Show every line below where "computer" appears.

[[ Input for this task open ]]

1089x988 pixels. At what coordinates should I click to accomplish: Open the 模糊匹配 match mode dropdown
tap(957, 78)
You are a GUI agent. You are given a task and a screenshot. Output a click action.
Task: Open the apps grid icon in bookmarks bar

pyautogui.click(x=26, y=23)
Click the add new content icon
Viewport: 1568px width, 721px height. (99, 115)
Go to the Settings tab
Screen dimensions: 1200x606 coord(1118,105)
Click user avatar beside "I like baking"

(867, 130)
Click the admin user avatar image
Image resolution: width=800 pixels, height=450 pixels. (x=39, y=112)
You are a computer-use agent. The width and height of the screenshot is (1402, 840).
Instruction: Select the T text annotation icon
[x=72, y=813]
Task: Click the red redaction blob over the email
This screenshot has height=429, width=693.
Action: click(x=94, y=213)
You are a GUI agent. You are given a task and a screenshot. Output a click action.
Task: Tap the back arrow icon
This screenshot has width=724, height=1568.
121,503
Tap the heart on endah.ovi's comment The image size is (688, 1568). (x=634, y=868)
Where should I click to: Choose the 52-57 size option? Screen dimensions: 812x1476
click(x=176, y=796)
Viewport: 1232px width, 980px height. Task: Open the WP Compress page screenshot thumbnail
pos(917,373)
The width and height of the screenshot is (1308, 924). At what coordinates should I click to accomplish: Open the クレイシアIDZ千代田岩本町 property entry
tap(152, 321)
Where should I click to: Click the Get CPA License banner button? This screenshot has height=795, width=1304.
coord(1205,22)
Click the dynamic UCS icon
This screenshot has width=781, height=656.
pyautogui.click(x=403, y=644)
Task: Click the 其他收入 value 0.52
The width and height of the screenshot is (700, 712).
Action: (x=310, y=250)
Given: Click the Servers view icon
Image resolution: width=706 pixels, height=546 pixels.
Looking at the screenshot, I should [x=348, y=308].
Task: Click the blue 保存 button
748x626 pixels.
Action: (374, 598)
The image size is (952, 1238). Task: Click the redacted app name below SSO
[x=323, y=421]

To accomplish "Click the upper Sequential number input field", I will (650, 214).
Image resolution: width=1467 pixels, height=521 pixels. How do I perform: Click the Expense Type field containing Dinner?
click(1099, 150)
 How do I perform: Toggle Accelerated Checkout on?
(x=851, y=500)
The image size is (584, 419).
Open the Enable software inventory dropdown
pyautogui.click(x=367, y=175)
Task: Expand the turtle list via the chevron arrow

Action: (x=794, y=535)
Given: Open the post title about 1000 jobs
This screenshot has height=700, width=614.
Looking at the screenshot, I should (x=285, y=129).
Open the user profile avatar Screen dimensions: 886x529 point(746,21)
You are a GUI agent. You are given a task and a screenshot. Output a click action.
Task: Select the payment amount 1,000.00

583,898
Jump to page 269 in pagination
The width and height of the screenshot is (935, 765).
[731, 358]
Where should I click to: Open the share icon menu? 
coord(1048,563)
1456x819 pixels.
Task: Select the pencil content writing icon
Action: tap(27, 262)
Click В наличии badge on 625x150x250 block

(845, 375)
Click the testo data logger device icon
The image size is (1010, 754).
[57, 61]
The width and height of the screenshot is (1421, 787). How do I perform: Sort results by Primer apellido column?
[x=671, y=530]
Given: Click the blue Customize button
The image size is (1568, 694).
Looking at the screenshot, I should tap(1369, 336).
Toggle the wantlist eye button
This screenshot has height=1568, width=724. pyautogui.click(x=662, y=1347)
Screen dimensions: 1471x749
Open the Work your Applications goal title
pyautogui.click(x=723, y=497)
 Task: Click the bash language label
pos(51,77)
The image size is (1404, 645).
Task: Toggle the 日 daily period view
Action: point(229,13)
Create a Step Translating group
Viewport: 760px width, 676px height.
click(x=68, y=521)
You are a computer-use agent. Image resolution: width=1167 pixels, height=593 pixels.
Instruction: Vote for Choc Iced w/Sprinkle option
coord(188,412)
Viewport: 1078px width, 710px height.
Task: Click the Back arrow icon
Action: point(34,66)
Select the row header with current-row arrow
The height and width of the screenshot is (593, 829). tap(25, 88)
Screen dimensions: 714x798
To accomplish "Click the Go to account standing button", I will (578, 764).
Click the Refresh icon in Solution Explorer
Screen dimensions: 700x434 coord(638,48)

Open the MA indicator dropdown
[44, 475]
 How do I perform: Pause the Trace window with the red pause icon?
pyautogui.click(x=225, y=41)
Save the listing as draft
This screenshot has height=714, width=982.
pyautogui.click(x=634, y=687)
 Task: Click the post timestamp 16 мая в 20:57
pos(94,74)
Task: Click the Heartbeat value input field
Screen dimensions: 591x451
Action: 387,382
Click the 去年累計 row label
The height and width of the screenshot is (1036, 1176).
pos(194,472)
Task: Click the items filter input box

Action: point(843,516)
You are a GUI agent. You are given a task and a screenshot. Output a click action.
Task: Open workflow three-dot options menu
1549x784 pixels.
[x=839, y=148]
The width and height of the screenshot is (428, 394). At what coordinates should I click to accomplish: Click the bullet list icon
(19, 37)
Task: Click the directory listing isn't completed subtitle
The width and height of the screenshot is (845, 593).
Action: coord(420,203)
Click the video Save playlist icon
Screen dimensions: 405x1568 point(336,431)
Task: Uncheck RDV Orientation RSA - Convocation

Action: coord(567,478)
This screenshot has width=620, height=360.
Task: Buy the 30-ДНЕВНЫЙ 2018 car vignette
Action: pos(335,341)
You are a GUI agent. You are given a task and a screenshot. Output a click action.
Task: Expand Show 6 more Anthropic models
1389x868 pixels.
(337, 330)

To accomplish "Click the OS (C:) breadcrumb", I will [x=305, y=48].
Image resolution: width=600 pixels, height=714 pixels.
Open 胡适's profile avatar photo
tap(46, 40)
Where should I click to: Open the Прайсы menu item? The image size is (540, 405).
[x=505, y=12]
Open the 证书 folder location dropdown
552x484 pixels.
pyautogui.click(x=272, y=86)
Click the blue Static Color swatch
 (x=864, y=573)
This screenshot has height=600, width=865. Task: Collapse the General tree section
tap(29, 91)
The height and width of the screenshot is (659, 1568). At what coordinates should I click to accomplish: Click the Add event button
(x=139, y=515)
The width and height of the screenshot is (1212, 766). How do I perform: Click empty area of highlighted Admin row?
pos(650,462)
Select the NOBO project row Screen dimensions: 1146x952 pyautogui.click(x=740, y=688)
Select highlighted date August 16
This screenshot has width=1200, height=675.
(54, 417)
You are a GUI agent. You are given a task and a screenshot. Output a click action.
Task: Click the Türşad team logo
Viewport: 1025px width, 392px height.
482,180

[[ Input for this task closed ]]

## Task output
You are a computer-use agent. The width and height of the screenshot is (1402, 840).
You are a computer-use agent. Image resolution: width=1167 pixels, height=593 pixels.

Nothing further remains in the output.